What you will do:
Please retype the parents' comments below on their children's behavior, word for word, keeping every line, spelling and punctuation mark unchanged.

Selected passage:
++++++++++

Msicwa on Oct 9, 2011
 
My son is now 17, we fight everyday, what do I do? He doesn't want to assist with the chores, he does nothing, he expects me to provide him with everything, he emotionally blackmail me, he backchats, he says the most hurting words to me.
frustrated on Nov 22, 2011
 
I have the same problem. I am a single mom of a 17 year old. He has dominated me in every way shape or form and I am sometimes afraid. He has no interest in school, plays vid morn till nite, talks back to me and namecalls in the cruelest way. He has no interest in smoking or drinking and is a homebody. But in conclusion he is very disrespectful and it is a struggle everyday to cope with his outbursts. I feel so alone and helpless.
Rebecca on Sep 4, 2011
 
Hi my child is always hitting and pinching and biting other children I punish him by taking away favourite toys or taking him home if out and he hits I discipline him very well just the way HV have told me too but he seems to be getting worse now and his 3yrs 8 months some days his out of control and I don't know how to control him?
frances on Apr 21, 2011
 
I have a child in my care at his time who has ADHD and has lot of anger fights with me and can take a long time to calm down.Does not like to sit out when he is in trouble keeps getting out of room than throws things around,what do i do?

++++++++++

Extracted data:
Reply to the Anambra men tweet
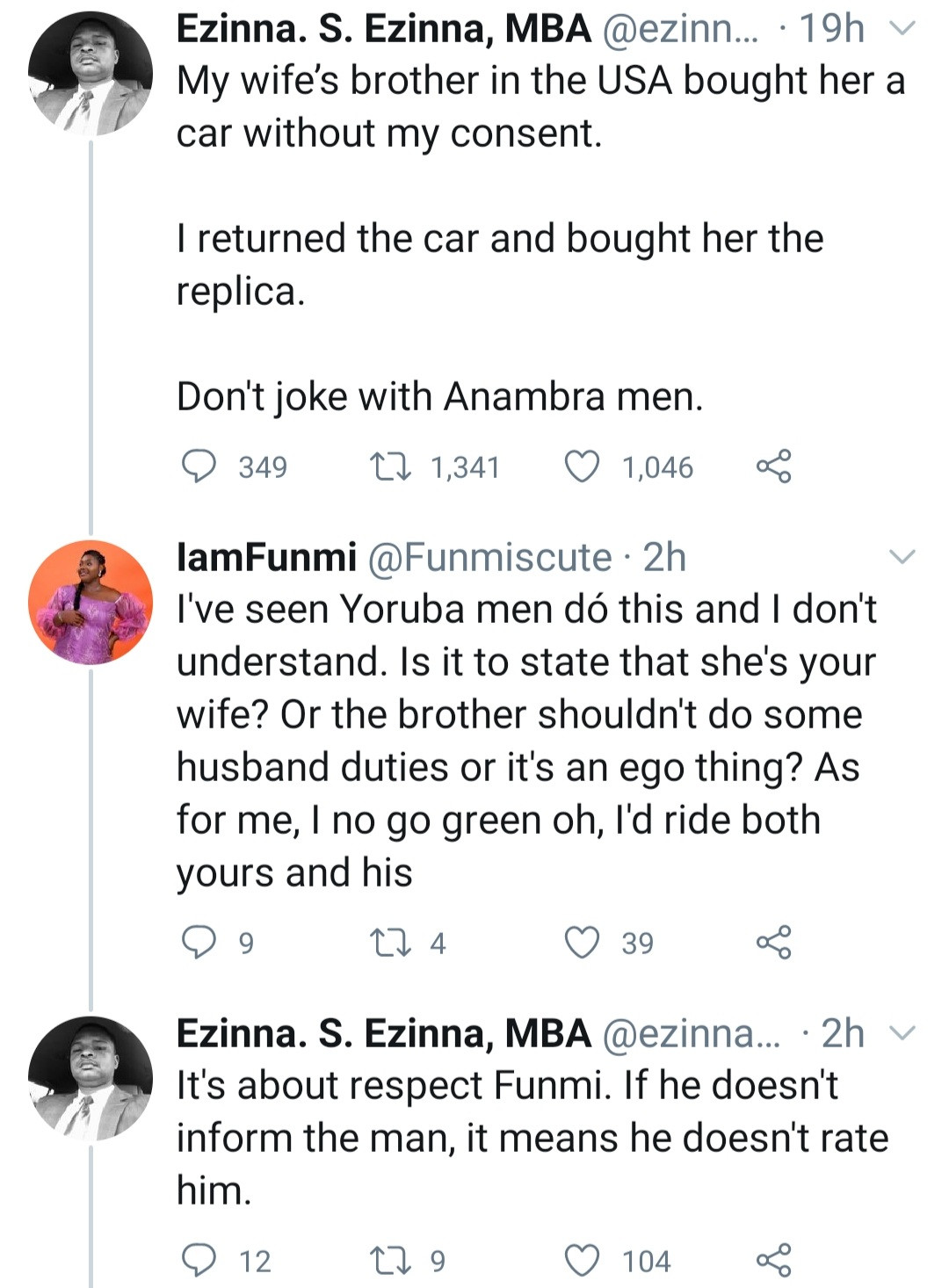 (199, 466)
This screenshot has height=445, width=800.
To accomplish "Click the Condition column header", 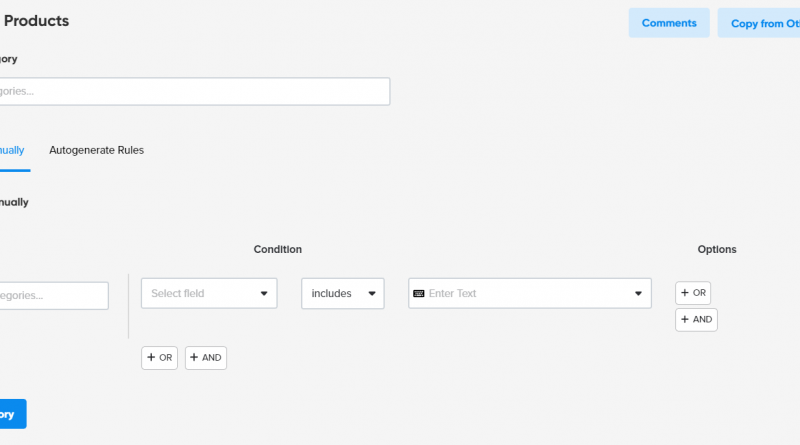I will [x=277, y=249].
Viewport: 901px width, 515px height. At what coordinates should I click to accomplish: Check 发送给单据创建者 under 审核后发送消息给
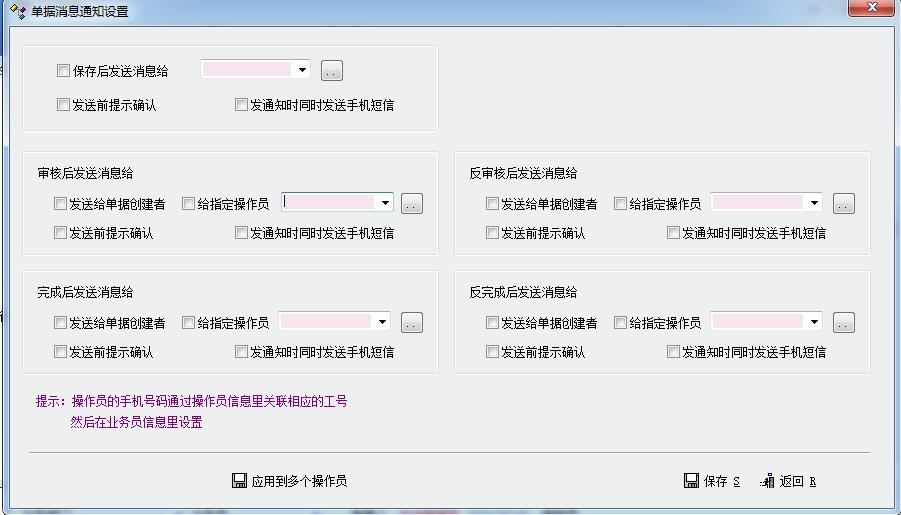point(61,204)
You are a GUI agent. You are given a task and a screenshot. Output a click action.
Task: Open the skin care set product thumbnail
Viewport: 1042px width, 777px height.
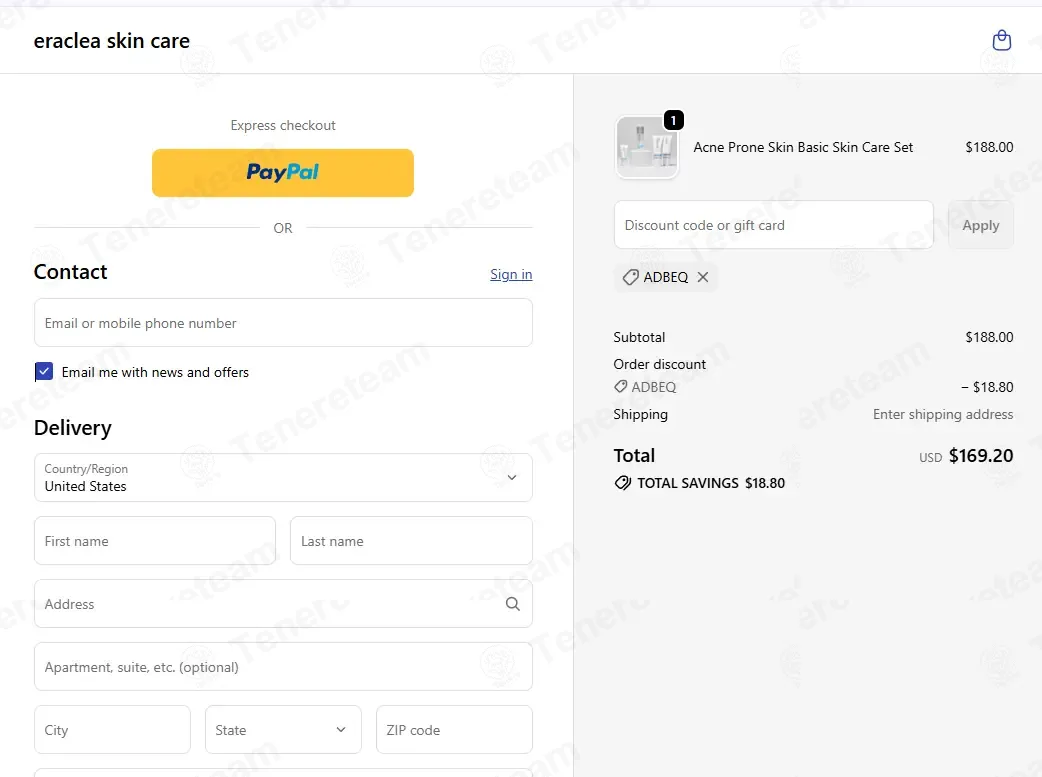pyautogui.click(x=647, y=148)
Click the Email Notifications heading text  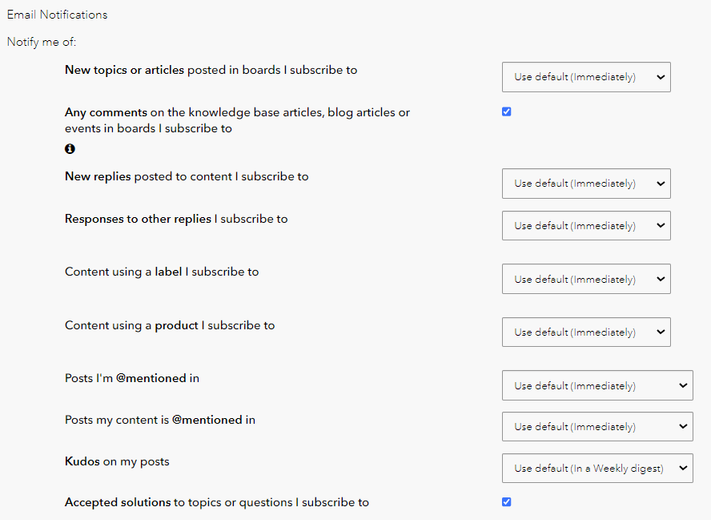point(57,15)
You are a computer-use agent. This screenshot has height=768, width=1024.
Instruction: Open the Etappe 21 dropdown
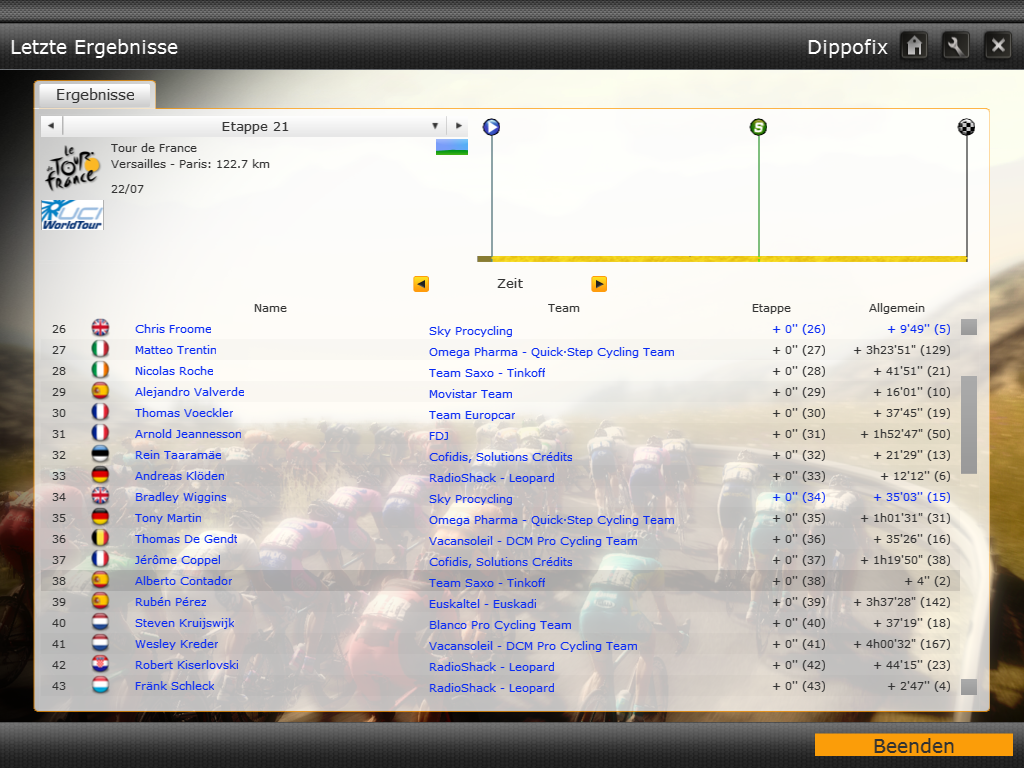click(435, 126)
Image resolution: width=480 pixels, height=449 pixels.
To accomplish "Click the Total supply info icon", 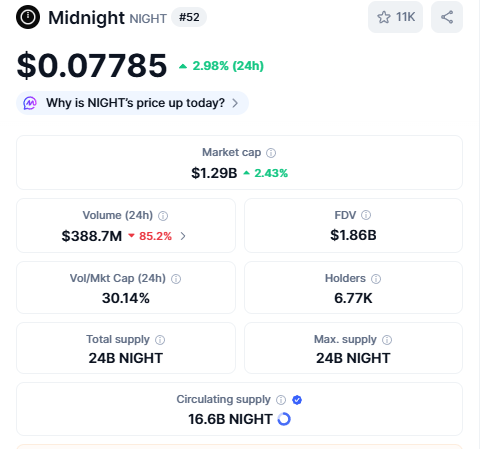I will tap(160, 340).
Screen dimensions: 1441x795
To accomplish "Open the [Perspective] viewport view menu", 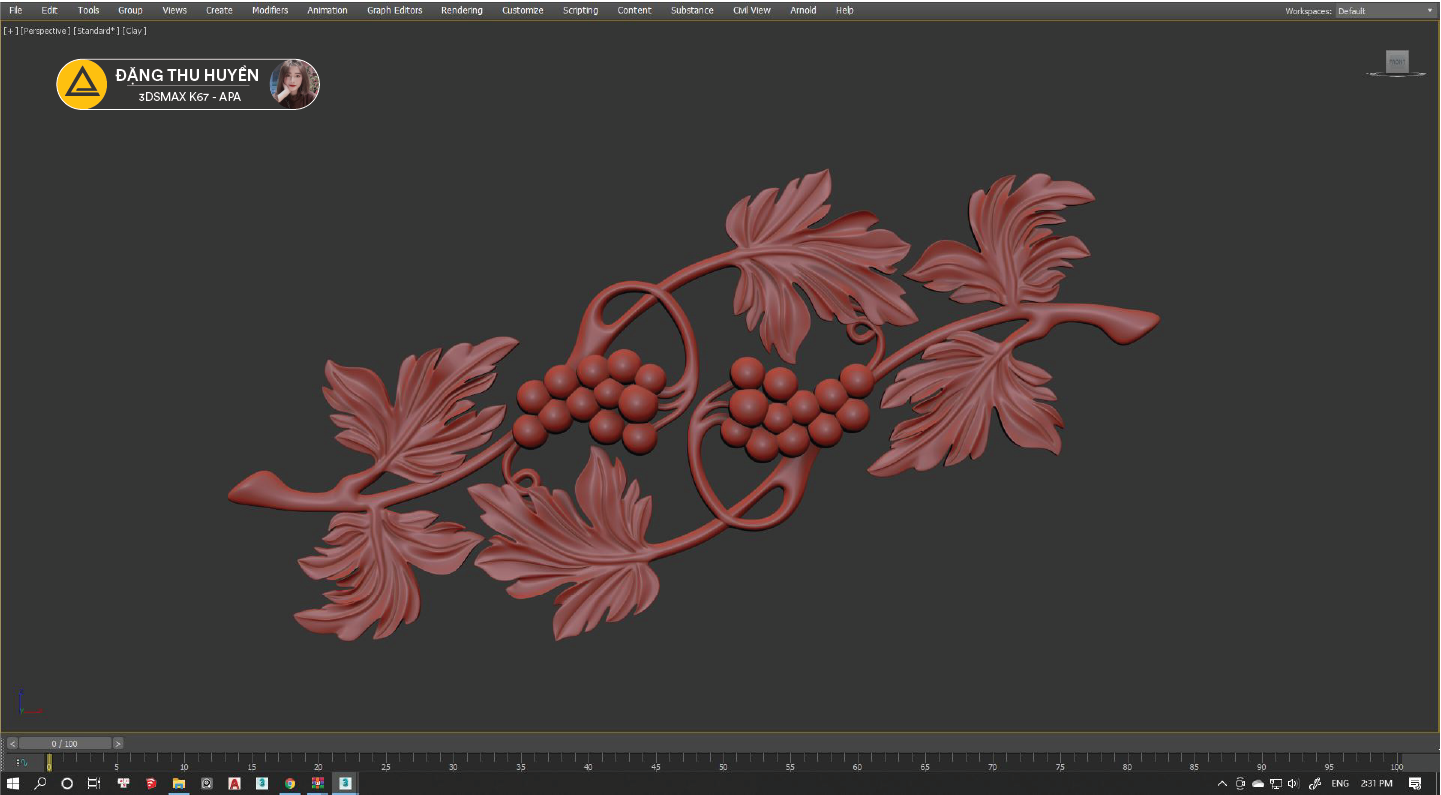I will point(45,31).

++++++++++

Solution to the problem:
Msicwa on Oct 9, 2011
 
My son is now 17, we fight everyday, what do I do? He doesn't want to assist with the chores, he does nothing, he expects me to provide him with everything, he emotionally blackmail me, he backchats, he says the most hurting words to me.
frustrated on Nov 22, 2011
 
I have the same problem. I am a single mom of a 17 year old. He has dominated me in every way shape or form and I am sometimes afraid. He has no interest in school, plays vid morn till nite, talks back to me and namecalls in the cruelest way. He has no interest in smoking or drinking and is a homebody. But in conclusion he is very disrespectful and it is a struggle everyday to cope with his outbursts. I feel so alone and helpless.
Rebecca on Sep 4, 2011
 
Hi my child is always hitting and pinching and biting other children I punish him by taking away favourite toys or taking him home if out and he hits I discipline him very well just the way HV have told me too but he seems to be getting worse now and his 3yrs 8 months some days his out of control and I don't know how to control him?
frances on Apr 21, 2011
 
I have a child in my care at his time who has ADHD and has lot of anger fights with me and can take a long time to calm down.Does not like to sit out when he is in trouble keeps getting out of room than throws things around,what do i do?